In the spring of 2020, students and faculty in the International Women’s Human Rights Clinic sought to highlight the impacts of the current law and propose amendments to bring it into compliance with international human rights guarantees. In collaboration with Women Lawyers Association—Malawi, the clinic team interviewed over seventy stakeholders in Lilongwe, Blantyre, and Zomba, Malawi to understand how the law falls short in upholding the rights of children and adolescents. This effort resulted in a human rights report entitled Suffering in Silence: The Failure of Malawi’s Sexual Offense Laws to Protect Children, authored by teaching fellow (2018–2020) Michelle X. Liu and with research conducted by clinic students Allison Carlon, Darya Vakulenko, Amy Uihlein, and Mariame Dangnokho. Liu and her students argued that putting teenagers in conflict with the law for having consensual sexual relationships with close-in-age peers does not serve children’s best interests and that the law must be changed to protect adolescents’ human rights.

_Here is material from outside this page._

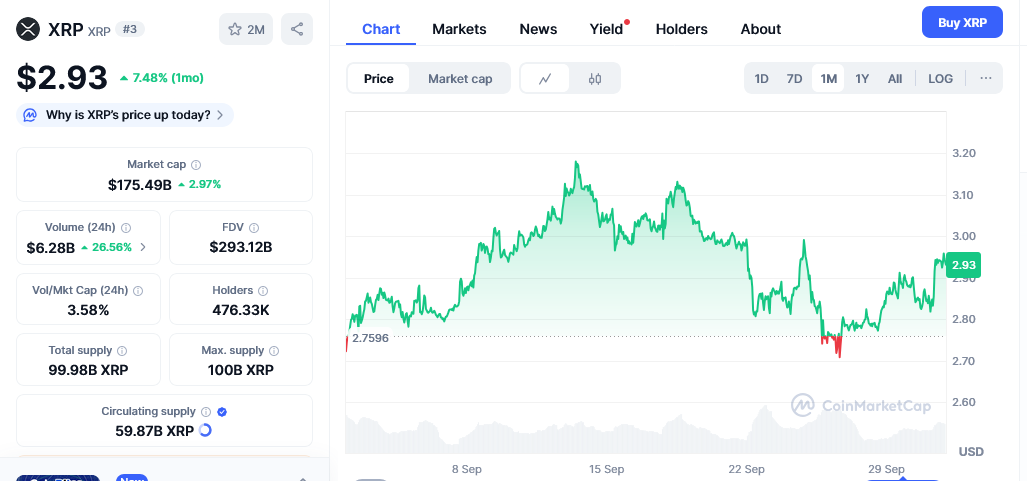Expand the Volume (24h) details arrow
Screen dimensions: 1027x481
143,247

These findings and recommendations were employed to advance the rights of adolescents in Malawi through the criminal justice system this past week.

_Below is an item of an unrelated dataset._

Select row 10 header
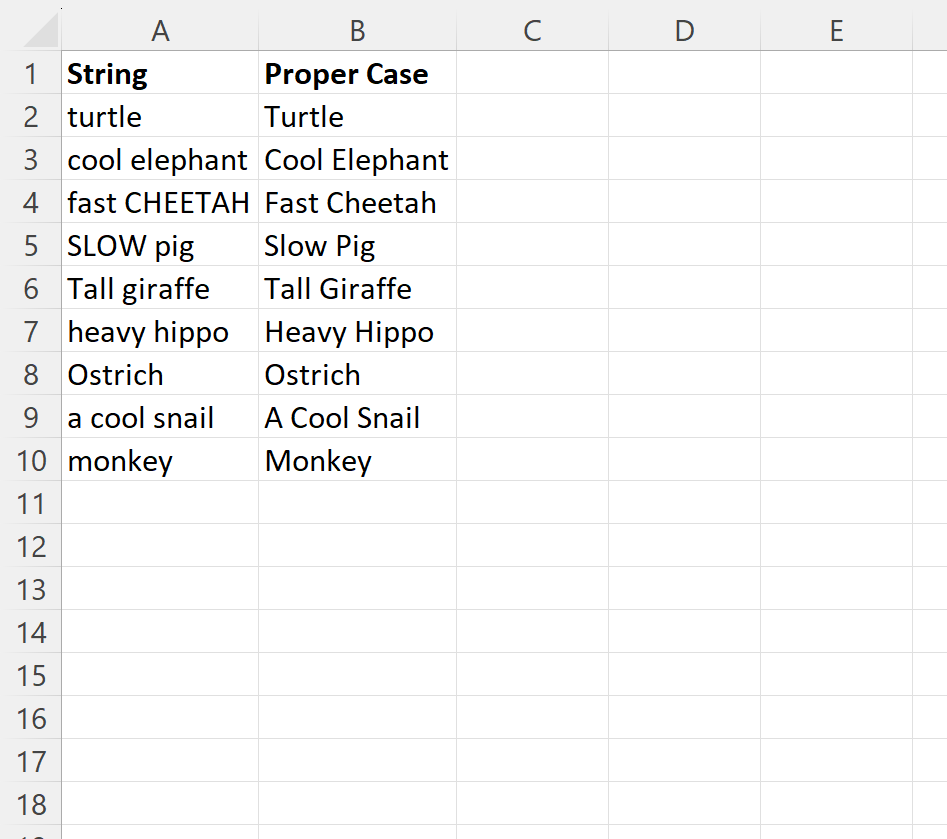The height and width of the screenshot is (839, 947). 31,460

In an opinion dated October 25, 2021, a justice of the Malawi High Court reviewed a criminal case of “defilement” or statutory rape involving an eighteen-year-old young man who had sex with his consenting girlfriend. In upholding his acquittal (based on his reasonable belief that she was over the age of fifteen), Justice Vikochi Chima highlighted the “overcriminalization of factually consensual sexual intercourse” in the current laws and signaled a need for reform. Citing and quoting Liu’s report, Justice Chima noted that criminalizing factually consensual sex between mature teens who are close in age is “problematic.” And she stated that “there is necessity for lawmakers to revisit the law such that the intention of the law is accomplished, which is to prevent grown men from taking advantage of young girls.”

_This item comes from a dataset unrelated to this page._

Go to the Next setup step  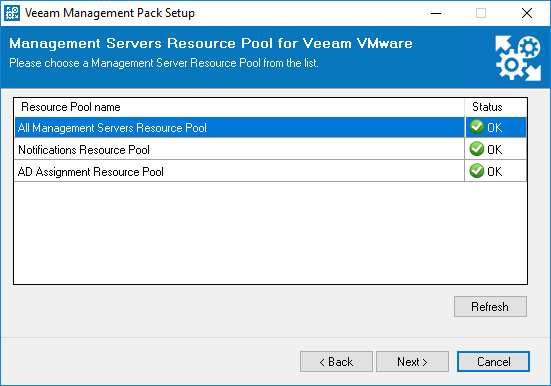[x=412, y=361]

The broader effort to change the law is being led by two human rights advocacy groups in Malawi who have collaborated with the IWHRC in the past—the Southern Africa Litigation Centre (“SALC”) and the Centre for Human Rights Education, Advice, and Assistance (“CHREAA”). The Constitutional Court of Malawi has agreed to review the Penal Code law on defilement relating to sex between consenting teens in the coming year.